How tax reform tightened the casualty-loss rules for disasters

How tax reform tightened the casualty-loss rules for disasters

Each season of hurricanes, wildfires, tornadoes, and other disasters seems worse than the season before. Many of your clients probably believe that the cost of anything they lose to a disaster can still be fully deducted. However, the fact is that the Tax Cuts and Jobs Act (TCJA) has made taking those deductions a little tougher.

Under previous tax law, your client could claim personal casualty losses (at least those uncompensated for insurance or other means) as itemized deductions. The TCJA slapped on that personal casualty losses can now be deducted only in the case of a federally declared disaster. 

Not all areas hit by a federally declared disaster are federally declared disaster areas. Congress has stepped in to ease tax restrictions after some past disasters – but by no means should you and your clients depend on this.

Definitions of casualty loss

A casualty loss can result from the damage, destruction, or loss of property from, according to the IRS, “any sudden, unexpected, or unusual event,” such as a flood, hurricane, tornado, fire, earthquake, or volcanic eruption. Other potentially qualifying events include mudslides, wildfires, car accidents, vandalism, terrorist attacks, and “incidents of civil unrest.”

In the case of a federally declared disaster, your client can deduct casualty losses in the year the disaster occurs or, using an amended return, in the prior tax year. After the filing due date for the year of the loss, your client has six months to decide what year to claim the deduction.

A casualty doesn’t include normal wear and tear, or progressive deterioration. If your client’s property is personal-use property or isn’t completely destroyed, the amount of the casualty loss is the lesser of the adjusted basis of the property or the decrease in fair market value of the property. Condos and co-ops do not count as personal residences if your client doesn’t own the structural components, or owns a fractional interest in the structural components; trailers and mobile homes also don’t count.

If the property is a business or income-producing property and is completely destroyed, the amount of your client’s loss is their adjusted basis.

Your client can’t deduct losses covered by insurance unless they filed a timely claim for reimbursement. They have to reduce the loss by the amount of any reimbursement or expected reimbursement.

Calculating losses

Your client has to determine the difference between the fair market value immediately before and immediately after the casualty and the adjusted basis of the property. Decrease in the fair-market value can be determined by appraisal or, under certain conditions, by the cost of repairing the property.

Casualty and theft losses are claimed as itemized deductions. Of course, it is now harder to itemize after the TCJA’s increase in the standard deduction. In addition, since your client can no longer claim miscellaneous itemized deductions, business casualty losses of property used in performing services as an employee cannot be deducted or used to offset gains.
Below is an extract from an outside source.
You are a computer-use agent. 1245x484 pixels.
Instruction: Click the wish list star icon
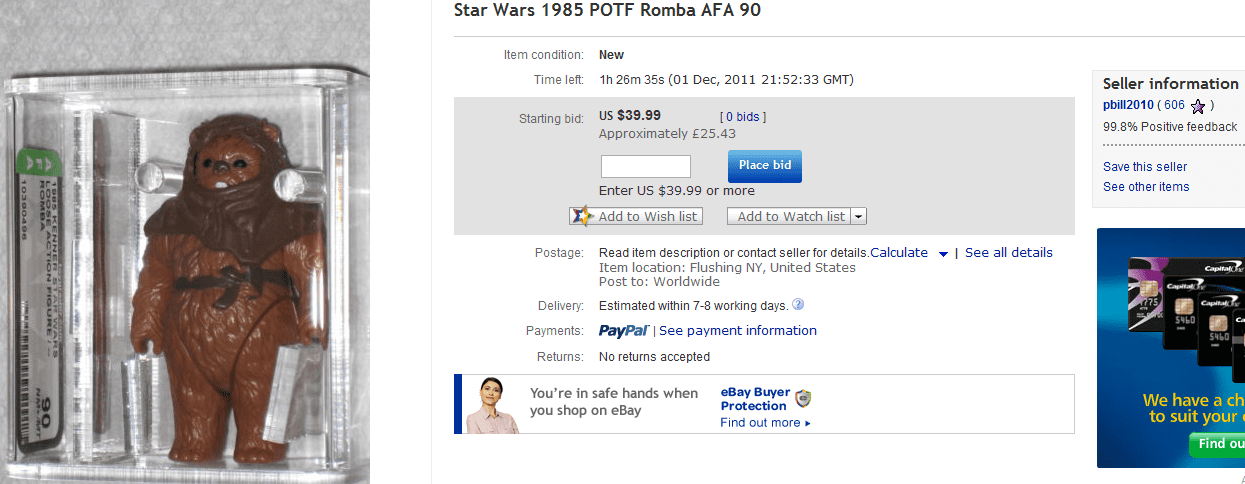(x=582, y=216)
You subtract $100 from each casualty or theft event that occurred during the year after subtracting salvage value and insurance or other reimbursement. Next, add those amounts and subtract 10 percent of your client’s adjusted gross income to calculate the allowable losses for the year. Report casualty and theft losses on Form 4684, Casualties and Thefts, using Section A for personal-use property and Section B for business or income-producing property.

Rev. Procs. 2018-8 spells out five safe harbors for taxpayers to measure a decline in the fair-market value of “personal-use residential real property” that incurs a casualty. Only the first three safe harbors may be used by taxpayers who suffer casualties from anything other than federally declared disasters.

  • Estimated repair costs: For losses of $20,000 or less [prior to the limits of Sec. 165(h)], use the lower of two itemized repair estimates provided by independent licensed or registered contractors.
  • De minimis: For losses of $5,000 or less [prior to the limits of Sec. 165(h)], prepare good-faith estimates of the cost of repairs.
  • Insurance: The amount of loss as determined by the carrier.
  • Contractor: Use the itemized cost of repairs detailed by an independent licensed or registered contractor, and included in a binding, signed contract.
  • Disaster loan appraisal: An appraisal that estimates losses, and is prepared for securing a federal loan or a loan guarantee from the federal government.

Taxpayers may also calculate losses to their belongings by using the current replacement value comparison. This is the current cost to replace a belonging with a new item minus 10 percent of the replacement cost, multiplied by the number of years the item was owned, to a minimum of 10 percent of replacement cost, minus the item’s fair-market value immediately after the casualty.

Additional items of interest in the wake of disasters:

  • If your client has a personal casualty capital gain for the tax year, they may be able to deduct the portion of the personal casualty loss that’s not attributed to a federally declared disaster area, to the extent that the loss doesn’t exceed the personal capital gain.
  • If your client’s loss deduction is more than their income, they may have a net operating loss (you don’t have to be in business to have a net operation loss from a casualty).